An example of a DDoS (Distributed Denial of Service) attack. The attacker controls a number of compromised servers or servers under his control. He then redirects enough traffic to the target to negatively affect it - causing service disruptions. (Image source: Wikipedia)

The complexity and size of DDoS attacks are increasing at a frightening rate as connectivity and network speeds across the globe keep increasing. Attackers are constantly developing new techniques to disrupt systems. To list just a few of them:

Cyberwarfare by states has also become an increasing threat to government agencies and important infrastructure, with a lot of proof pointing to Russia or Russian interests regularly attacking other states.

Distributed Denial of Service attacks are growing at an exponential rate. (Image source: Google)

Google Cloud recently made an investigation into the topic. Google has also developed services such as Google Cloud Armor and Cloud Load Balancing to help customers mitigate these issues. However, considering that Google Cloud is still a centralized service directly connected to one provider it still becomes inherently vulnerable to these attacks. While we applaud Google for their efforts, unlike Unigrid, these services are neither transparently available nor free to use. Protection and service stability should NOT be an option - it should be a right, as well as a natural part of the service and the network infrastructure. Anything else is unacceptable.

We can do better

One of the primary goals and purposes of The Unigrid Foundation is to allow for the deployment of protected services on the Internet, making them more resilient to disruption and DDoS attacks. The network will achieve this by employing transparent sharding, load-balancing and segmentation. With the Unigrid network, there no longer is a single point of failure that can be targeted. Instead, the network is load-balanced, with the services and their data spread out over the network. To protect the network further, the network can also filter traffic and employ rules for DDoS protection when packets are routed through the gridnodes of the network.

A DDoS attack on the Unigrid network

Let's consider a theoretical attack on the Unigrid network and what the attacker would be faced with when trying to disrupt a service with just a modest amount of deployed gridnodes with the attacker trying to disrupt a website running on the network. The attacker would be faced with a topology similar to this one:

The data is spread out among ten shard groups with ten gridnodes in each group. While not depicted here, a gridnode may actually be a member of multiple shard groups if its resource load allows it to. The website data is spread out among these shard groups with a small piece in each. When making a request, a small piece is fetched from each shard group. In this example, the bottom two shard groups contain parity data. In this example, the attacker would have to completely disrupt three shard groups (a total of 30 servers) in order to make the website completely inaccessible.

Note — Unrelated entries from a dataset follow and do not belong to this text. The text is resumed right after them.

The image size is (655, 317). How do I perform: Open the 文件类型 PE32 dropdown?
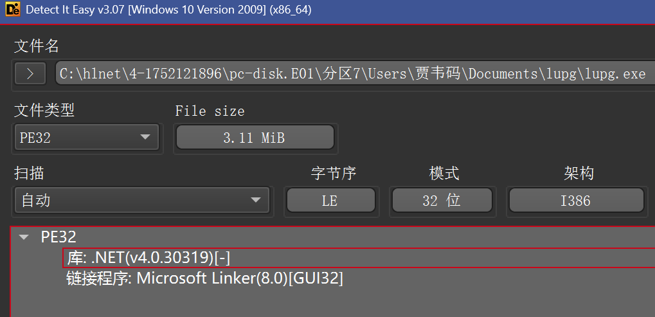[x=86, y=137]
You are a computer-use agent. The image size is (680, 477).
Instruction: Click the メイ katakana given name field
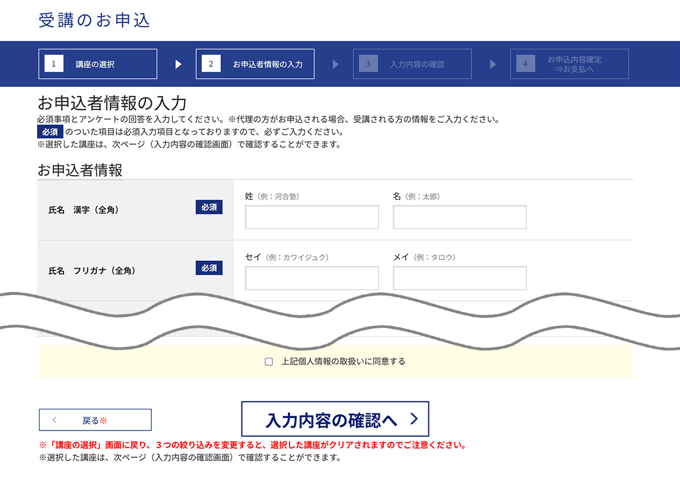click(460, 277)
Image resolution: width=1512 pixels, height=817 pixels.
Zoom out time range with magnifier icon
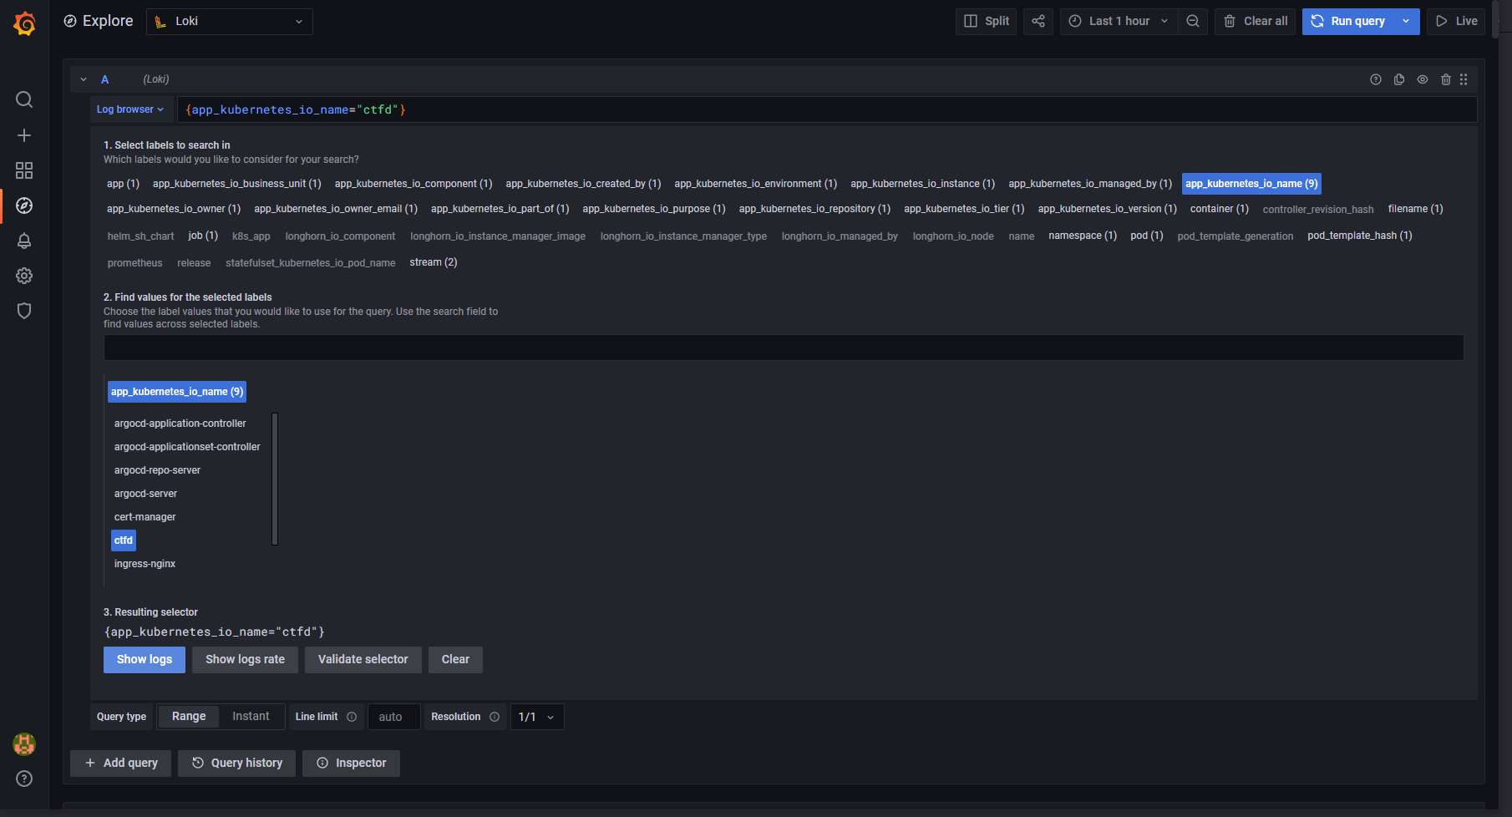click(1193, 21)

As depicted in the topology above, services on the Unigrid network are spread out with data sharded across several shard groups. Each shard group consists of a number of gridnodes.

Knowing how effective the Unigrid network will be against these types of attacks is extremely difficult to predict. The network might not be able to completely thwart all DDoS attacks out there, but with the built-in sharding, segmentation, fault tolerance and built in packet filtering it will be able to throw a very big wrench in the direction of any attackers trying to disrupt services and data on the network.